---------- GIVEN TEXT ----------
Financially Distressed Schools – As 50 placard-holding students from the ailing Chester Upland schools looked on, Republican and Democratic senators urged Gov. Tom Corbett Tuesday to develop a workable plan to aid financially distressed school districts.  “We need a plan, Mr. Secretary; we need a plan,” Sen. Jeffrey Piccola, R-Dauphin, told state Education Secretary Ronald Tomalis. “It’s time to end the finger-pointing and the blame game.  Taxpayers are fed up with the increasing costs of public education.”  Read the rest of the story: “Corbett Asked to Aid Poor Schools” (from The Pittsburgh Post-Gazette, 1/25/12)

In addition to the hearing, Gov. Corbett met with members of the General Assembly last week to discuss the fiscal crisis facing Chester Upland.  The governor pledged to work with lawmakers to deliver a long-term solution to the problem and fund the schools through the current fiscal year in the short-term.

Meanwhile, members of the Duquesne City school board last week announced they are calling a community meeting on Feb. 7 to try to get some answers on the future of the school district.  State officials have said the financially and academically failing K-8 district, which is operated by a state board of control, will likely not exist in its current form next year but have offered no details as to where the students will attend school.  Read the rest of the story: “Duquesne School Board Presses for Answers” (from The Pittsburgh Post-Gazette, 1/25/12)

Chester Upland and Charter Schools – The Chester Upland SD was on the verge of bankruptcy last month, and the Corbett administration initially declined to provide additional support.  However a federal judge ordered the state to advance the district $3.2 million.  According to most estimates, the district needs $20 million to finish the school year.

Court documents in a suit to force the state to continue support for the financially distressed Chester Upland SD and testimony during a House Appropriations hearing last Friday in Chester revealed the following about the district’s finances and its relationship to the Chester Community Charter School (CCCS):

  • The district spends $43 million on all charter schools.  Between $40-$41 million of that is spent on brick and mortar charter schools.      

  • The district owes the Delaware County I.U. $1.7 million.       

  • Chester Upland gets $5 million for special education, about $3,605 per identified student.  The district in turn pays the CCCS $24,500 for each identified child.       

  • Starting in February 2011 through the fall of 2011, in months where the CCCS lost overall students, it increased the number of special education students, resulting in a new increase in the invoice to the district.       

  • The CCCS student population of 3,000 is comprised of 700 special needs students, or 23% of the student body.       

  • CSMI, the management company for CCCS, gets paid $5,600 per student attending the school, a number that will rise to $6,400 per pupil in 2014-15.  In other words, 57% of district payments are targeted to management fees, not instruction, for each general education student, and 23% for each special needs child.           

Liquor Taxes for Schools – Philadelphia City Council is brewing up a new idea – using booze to fund schools.  During Council’s first session since the inauguration, City Councilwoman Blondell Reynolds Brown introduced a bill that would extend bar hours to 3 a.m., generating up to $5 million annually in liquor taxes for the cash-poor school districts, which announced recently that it must cut $61 million by June. Read the rest of the story: “New $5M Source for Schools: Longer Bar Hours” (from The Philadelphia Daily News, 1/27/12)
---------- DATA SHOWN ----------
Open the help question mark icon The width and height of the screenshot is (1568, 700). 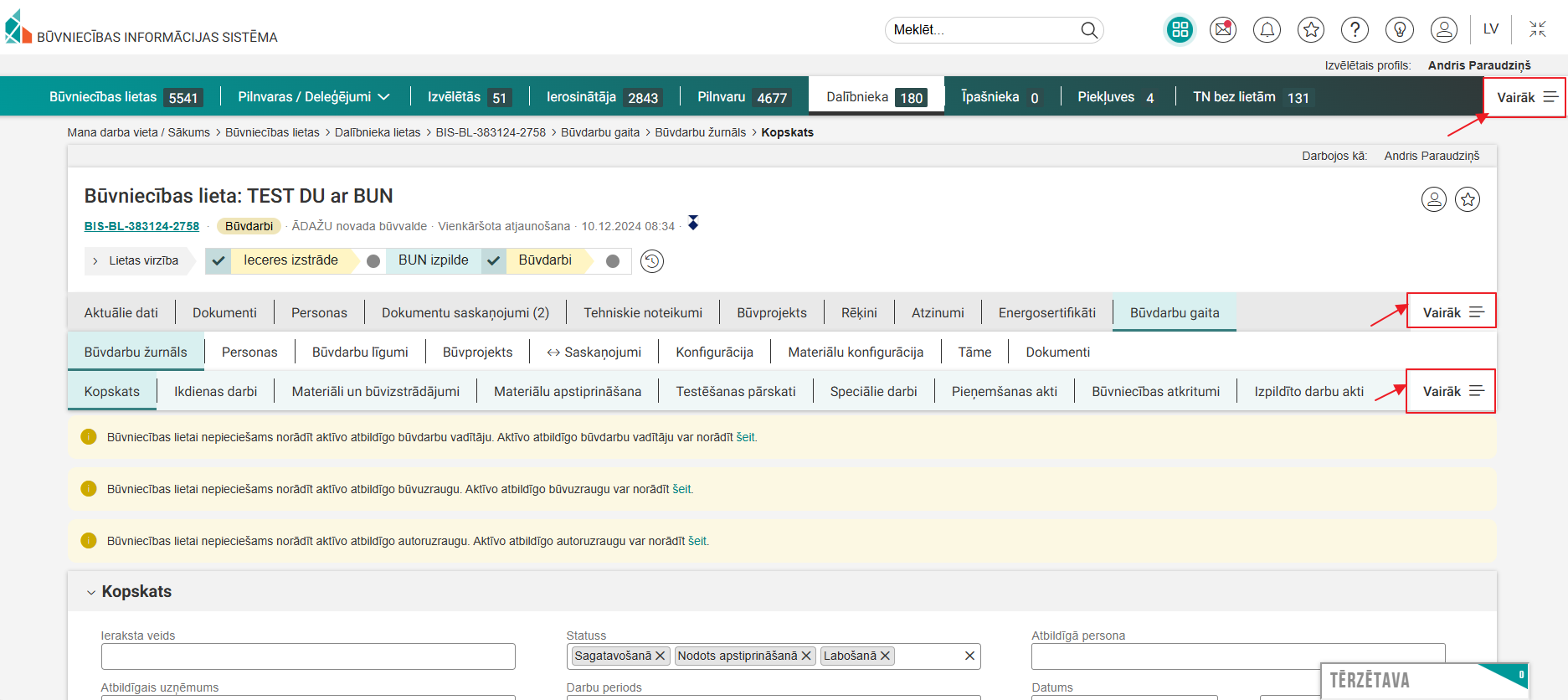[1355, 30]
----------
TASKS:
[1] In the school finance news, how much money did a federal judge order the state to advance the Chester Upland district?
[2] Can you put this sentence from the school finance news into Spanish: "According to most estimates, the district needs $20 million to finish the school year."
The data comes from a separate source unrelated to the school finance news.

RESPONSES TO THE TASKS:
[1] $3.2 million.

[2] Según la mayoría de las estimaciones, el distrito necesita 20 millones de dólares para terminar el año escolar.